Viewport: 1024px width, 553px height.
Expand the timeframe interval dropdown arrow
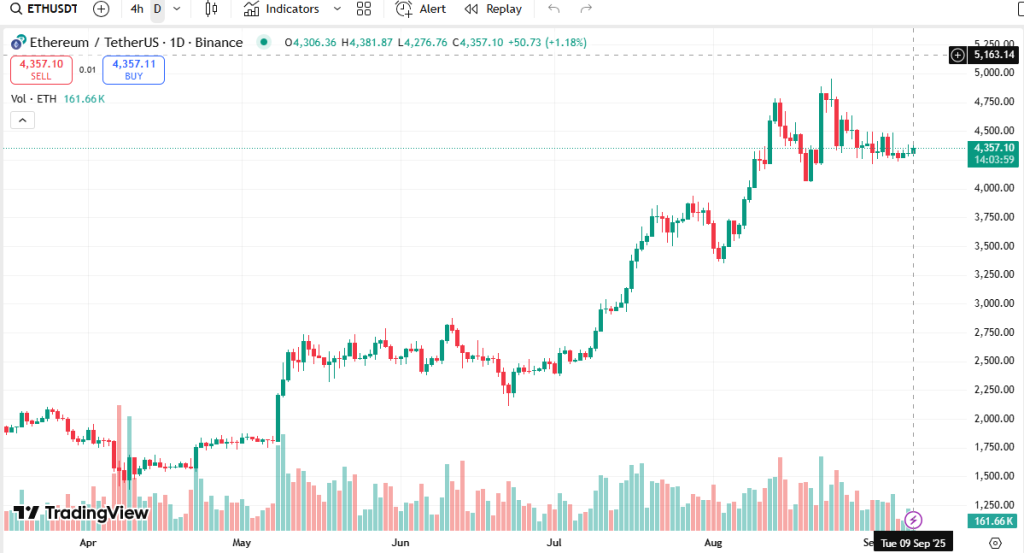point(177,9)
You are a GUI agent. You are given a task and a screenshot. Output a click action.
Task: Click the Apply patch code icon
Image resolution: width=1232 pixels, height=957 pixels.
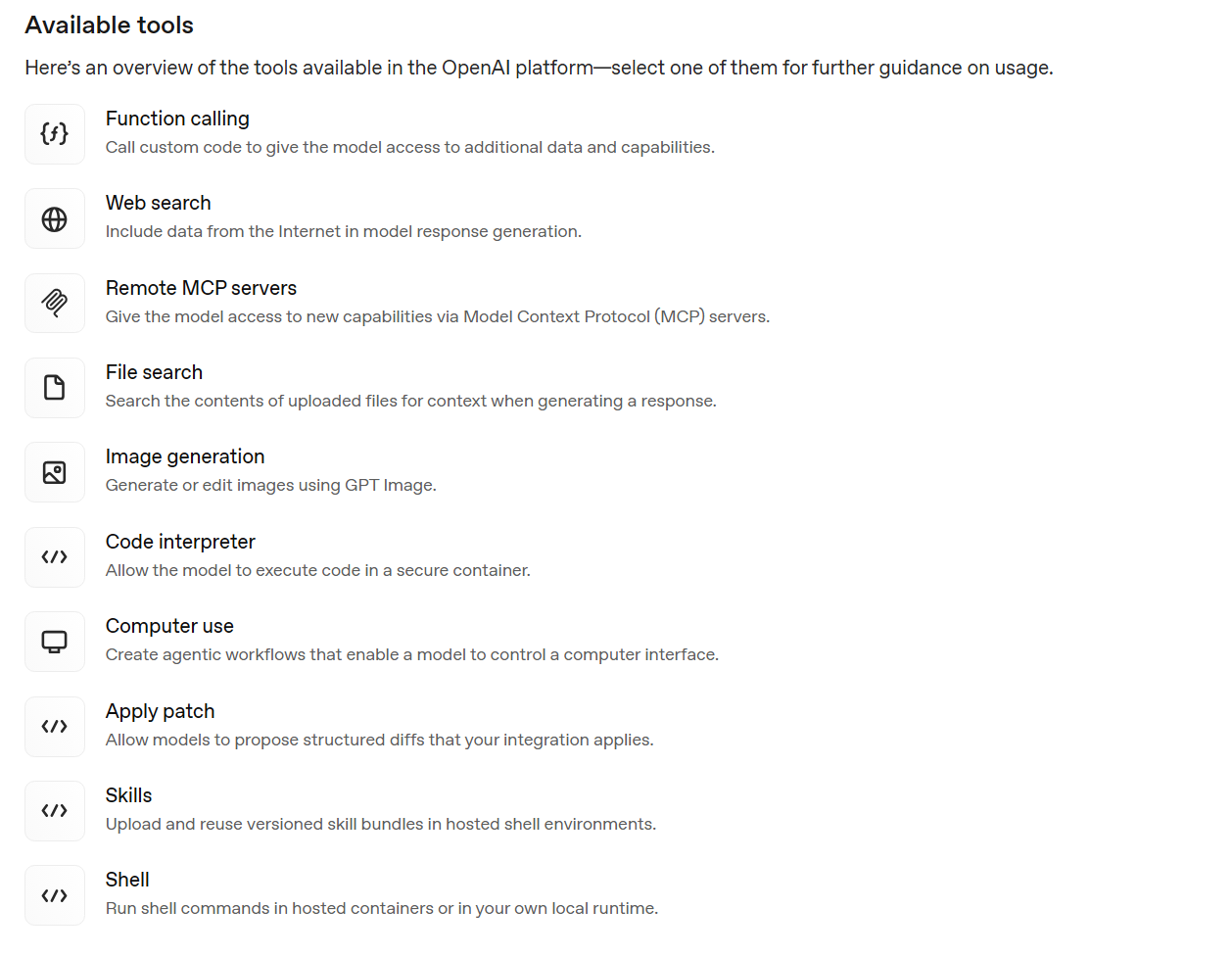tap(55, 727)
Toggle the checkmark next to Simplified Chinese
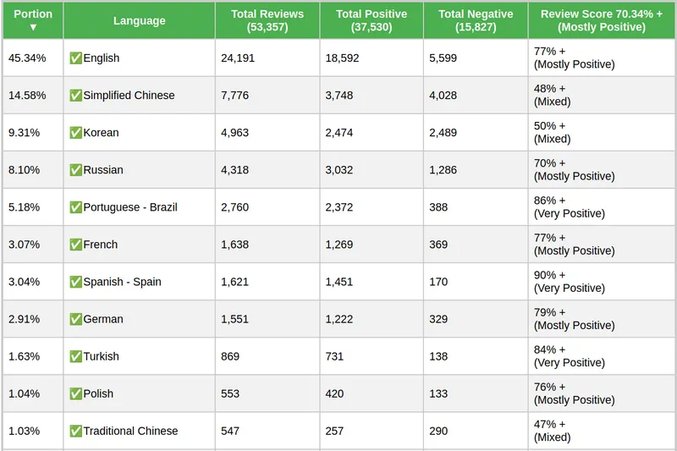Viewport: 677px width, 451px height. 76,95
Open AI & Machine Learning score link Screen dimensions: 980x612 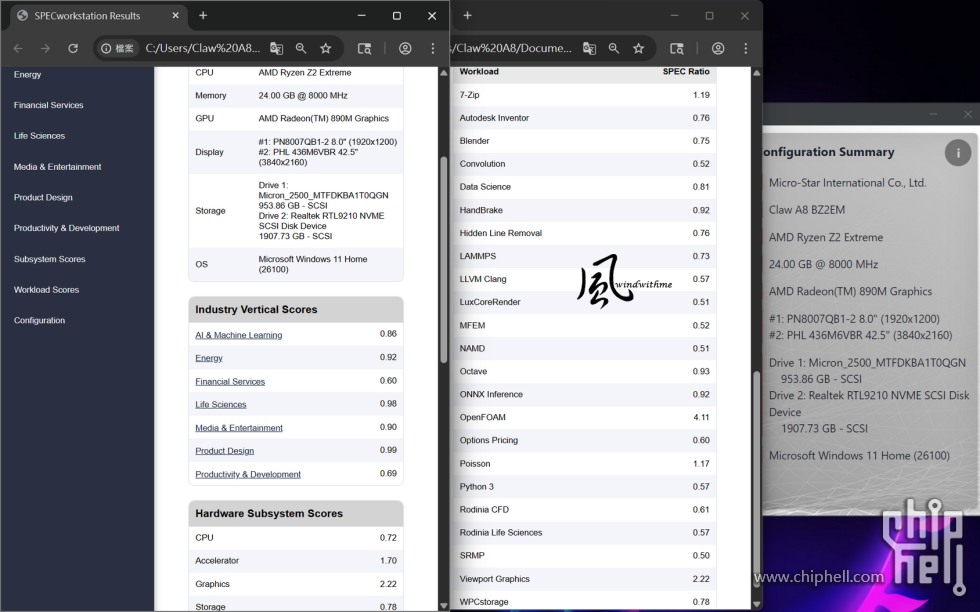(238, 335)
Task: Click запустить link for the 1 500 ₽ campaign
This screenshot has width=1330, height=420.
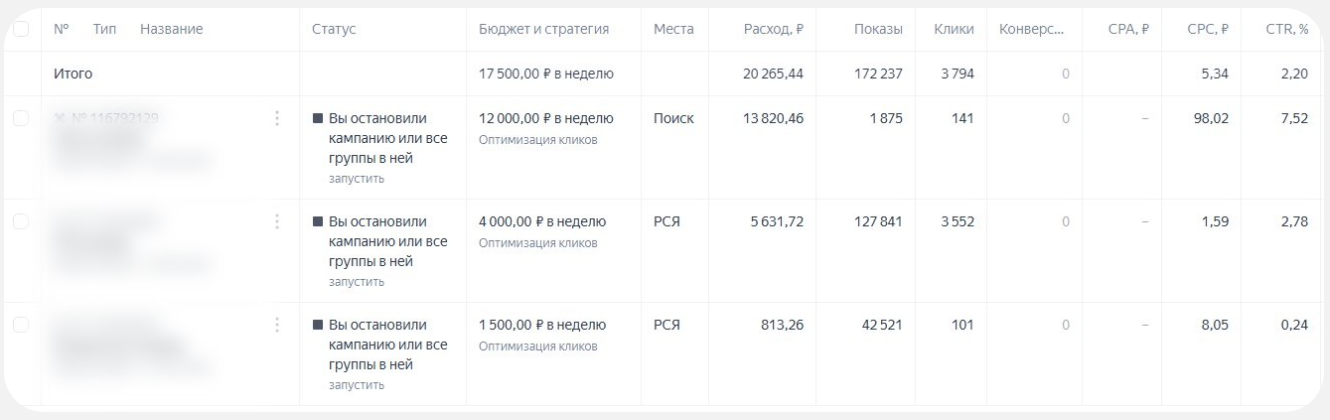Action: pyautogui.click(x=357, y=385)
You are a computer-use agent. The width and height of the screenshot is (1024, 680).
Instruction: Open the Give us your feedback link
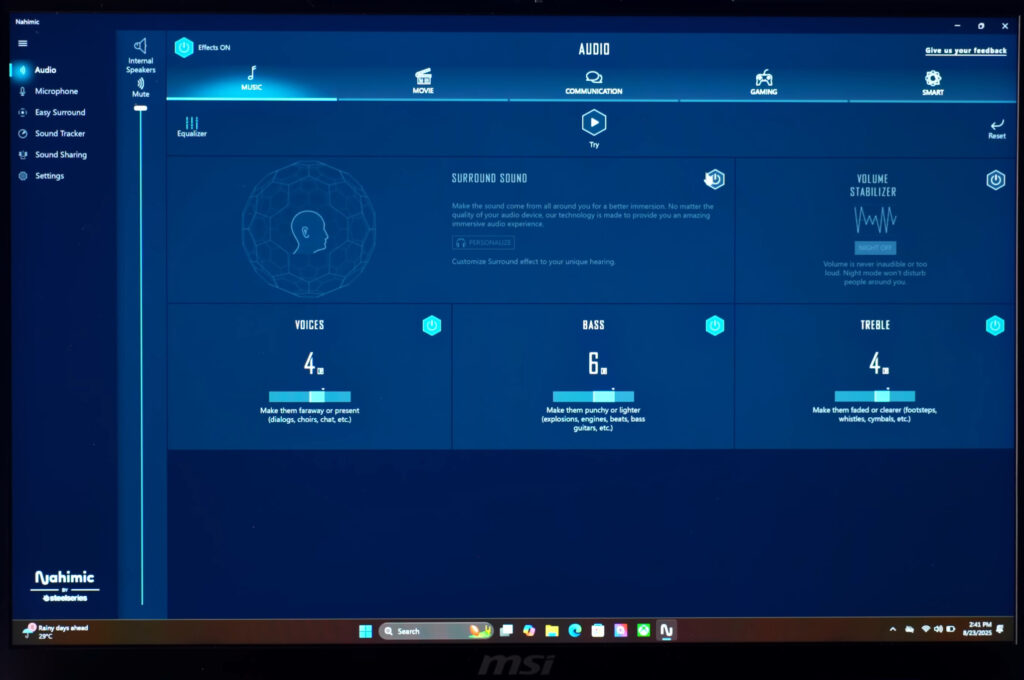coord(965,50)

........

§ **ACTIVITY**
Your task is to set down exactly the lines that run from the line holding "You are a computer-use" through the close of the entries, including both ends. Pictures stay out.

§ **ANSWER SPACE**
You are a computer-use agent. The width and height of the screenshot is (1024, 680).
Instruction: Open the Give us your feedback link
coord(965,50)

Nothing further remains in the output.